Add a new column with the desired category, and use that in aggregate
. Here is an example:
d <- data.frame(x=1:12)
rownames(d) <- paste0('X', rep(1:4, 3), '.', rep(1:3, 4))
d
## x
## X1.1 1
## X2.2 2
## X3.3 3
## X4.1 4
## X1.2 5
## X2.3 6
## X3.1 7
## X4.2 8
## X1.3 9
## X2.1 10
## X3.2 11
## X4.3 12
This looks something like your data. Now add the categories as a new column. If you split each name on .

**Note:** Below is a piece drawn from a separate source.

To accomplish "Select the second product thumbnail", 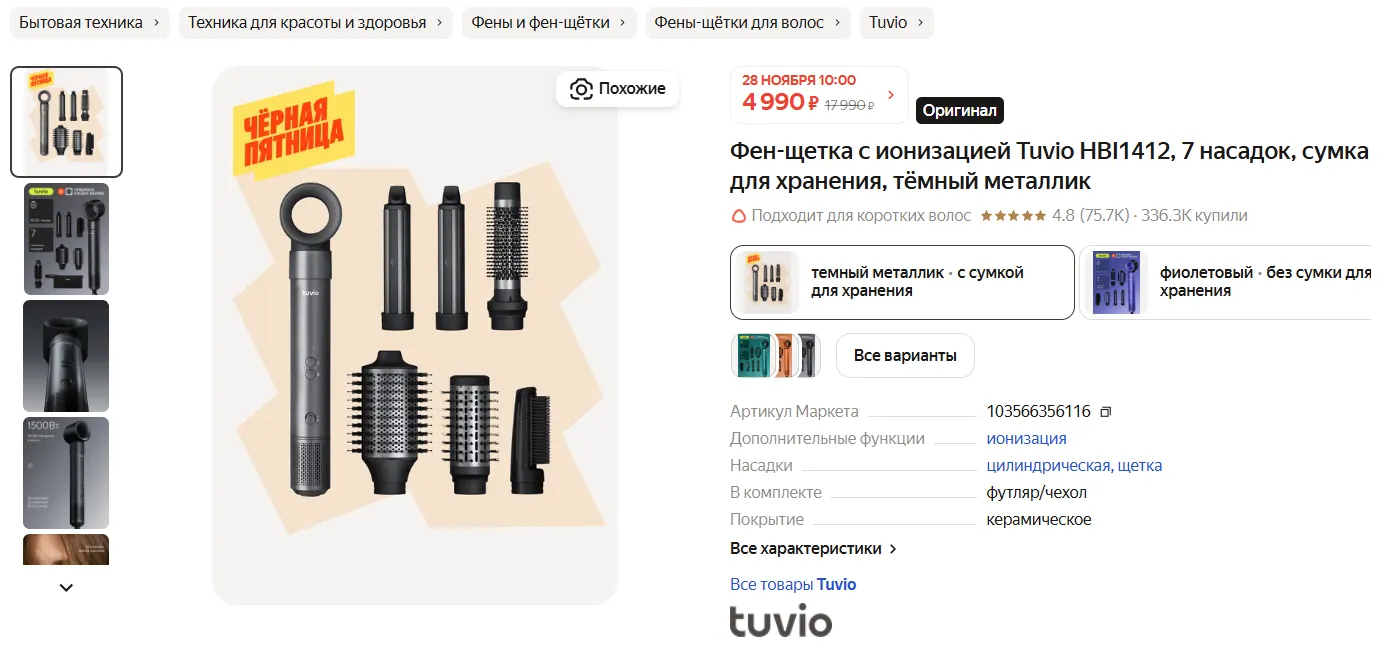I will (x=66, y=239).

, you want the second entry returned:
d$category <- sapply(strsplit(rownames(d), '[.]'), '[', i=2)
d
## x category
## X1.1 1 1
## X2.2 2 2
## X3.3 3 3
## X4.1 4 1
## X1.2 5 2
## X2.3 6 3
## X3.1 7 1
## X4.2 8 2
## X1.3 9 3
## X2.1 10 1
## X3.2 11 2
## X4.3 12 3
And aggregate based on this new column. .
here means "all other columns" so you will get means of everything other than the new column:
aggregate(.~category, data=d, FUN=mean)
## category x
## 1 1 5.5
## 2 2 6.5
## 3 3 7.5